Recent events have presented Minnesotans with a special opportunity to take their own political temperatures — and to self-diagnose the severity of their individual cases of partisan tribal fever.
The Ellison-Kavanaugh Consistency Test should prove highly predictive as to whether a voter has much hope of recovering normal reasoning powers and leading a healthy ideological life again someday.
The nation's genuinely scary epidemic of tribal fever in the Age of Trump leaves most Americans far less equipped to judge how extensively they've been infected.
Judge (now Justice) Brett Kavanaugh was a bitterly polarizing political figure the moment President Donald Trump nominated him to fill the U.S. Supreme Court seat of the now-retired Anthony Kennedy, whose "moderate" decisions on a few issues (above all, abortion rights and gay rights), made the prospect of his replacement by a more consistent conservative nothing less than an existential threat to some of modern progressivism's most-prized cultural advances — and thus a thrilling opportunity for the American right.

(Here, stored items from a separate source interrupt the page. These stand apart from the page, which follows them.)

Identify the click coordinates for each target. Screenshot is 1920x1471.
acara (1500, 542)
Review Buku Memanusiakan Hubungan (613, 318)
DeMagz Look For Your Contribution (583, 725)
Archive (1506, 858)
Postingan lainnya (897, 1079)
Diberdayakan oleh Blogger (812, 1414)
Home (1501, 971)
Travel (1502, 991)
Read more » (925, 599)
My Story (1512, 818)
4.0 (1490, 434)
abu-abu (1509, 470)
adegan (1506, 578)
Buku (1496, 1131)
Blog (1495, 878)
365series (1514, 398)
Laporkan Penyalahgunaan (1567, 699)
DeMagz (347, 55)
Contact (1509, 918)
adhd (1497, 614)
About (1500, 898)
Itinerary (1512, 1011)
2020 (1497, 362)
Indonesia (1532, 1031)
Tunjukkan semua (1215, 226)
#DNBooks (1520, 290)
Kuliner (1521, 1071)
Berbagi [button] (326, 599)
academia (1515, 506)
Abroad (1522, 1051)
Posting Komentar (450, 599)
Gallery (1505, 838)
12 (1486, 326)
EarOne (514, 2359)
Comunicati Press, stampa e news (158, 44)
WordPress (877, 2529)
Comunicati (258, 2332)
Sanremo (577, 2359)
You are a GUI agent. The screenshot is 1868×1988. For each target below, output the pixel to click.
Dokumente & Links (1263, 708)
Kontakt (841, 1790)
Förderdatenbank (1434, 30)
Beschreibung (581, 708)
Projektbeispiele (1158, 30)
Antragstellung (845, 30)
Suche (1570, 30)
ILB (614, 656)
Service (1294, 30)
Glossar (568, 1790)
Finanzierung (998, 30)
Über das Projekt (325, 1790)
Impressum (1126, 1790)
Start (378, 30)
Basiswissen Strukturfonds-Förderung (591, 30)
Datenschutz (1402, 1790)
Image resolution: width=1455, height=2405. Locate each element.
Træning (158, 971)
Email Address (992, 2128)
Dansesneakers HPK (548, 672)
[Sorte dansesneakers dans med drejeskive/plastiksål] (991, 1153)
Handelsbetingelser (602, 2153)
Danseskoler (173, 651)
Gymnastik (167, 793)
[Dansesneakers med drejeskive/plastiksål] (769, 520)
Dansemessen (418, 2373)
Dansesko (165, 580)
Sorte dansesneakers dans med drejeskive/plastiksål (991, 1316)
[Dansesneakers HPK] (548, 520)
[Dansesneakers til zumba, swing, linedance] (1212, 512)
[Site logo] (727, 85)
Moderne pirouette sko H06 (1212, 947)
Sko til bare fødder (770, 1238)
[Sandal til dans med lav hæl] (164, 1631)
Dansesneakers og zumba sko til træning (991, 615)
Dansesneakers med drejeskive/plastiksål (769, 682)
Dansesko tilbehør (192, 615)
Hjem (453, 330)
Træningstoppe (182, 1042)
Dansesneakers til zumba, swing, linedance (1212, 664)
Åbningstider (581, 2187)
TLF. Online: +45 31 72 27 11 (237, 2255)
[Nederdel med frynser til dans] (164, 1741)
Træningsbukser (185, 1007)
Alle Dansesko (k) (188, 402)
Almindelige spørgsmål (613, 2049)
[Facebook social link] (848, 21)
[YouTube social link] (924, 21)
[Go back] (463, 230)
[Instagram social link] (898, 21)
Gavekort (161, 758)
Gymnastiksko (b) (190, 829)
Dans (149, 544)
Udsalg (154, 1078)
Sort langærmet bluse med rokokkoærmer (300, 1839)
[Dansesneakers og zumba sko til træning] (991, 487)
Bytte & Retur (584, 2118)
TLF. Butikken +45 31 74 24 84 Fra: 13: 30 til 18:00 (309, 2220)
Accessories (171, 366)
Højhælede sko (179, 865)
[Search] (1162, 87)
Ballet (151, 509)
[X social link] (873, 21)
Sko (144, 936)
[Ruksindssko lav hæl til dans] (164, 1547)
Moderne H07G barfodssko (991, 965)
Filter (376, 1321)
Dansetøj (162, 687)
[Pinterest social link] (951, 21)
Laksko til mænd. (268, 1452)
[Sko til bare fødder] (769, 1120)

It's evident that a great many politically aware Americans knew exactly where they stood on Kavanaugh's nomination long before decades-old and late-breaking allegations of sexual assault produced perhaps the ugliest confirmation battle finale in modern history.
Kavanaugh's approval in public polls had started slipping during his contentious initial confirmation hearings — and fell only a few points more after the allegations surfaced.
So it seems clear that relatively few Americans who favored Kavanaugh before the allegations surfaced were convinced by the testimony of Christine Blasey Ford — or at least sufficiently convinced to turn against the nominee.
And that means that many of those who were persuaded by Ford's version of long-ago events — or at least sufficiently persuaded to argue that the charges in themselves should disqualify Kavanaugh — had opposed his nomination earlier on other grounds.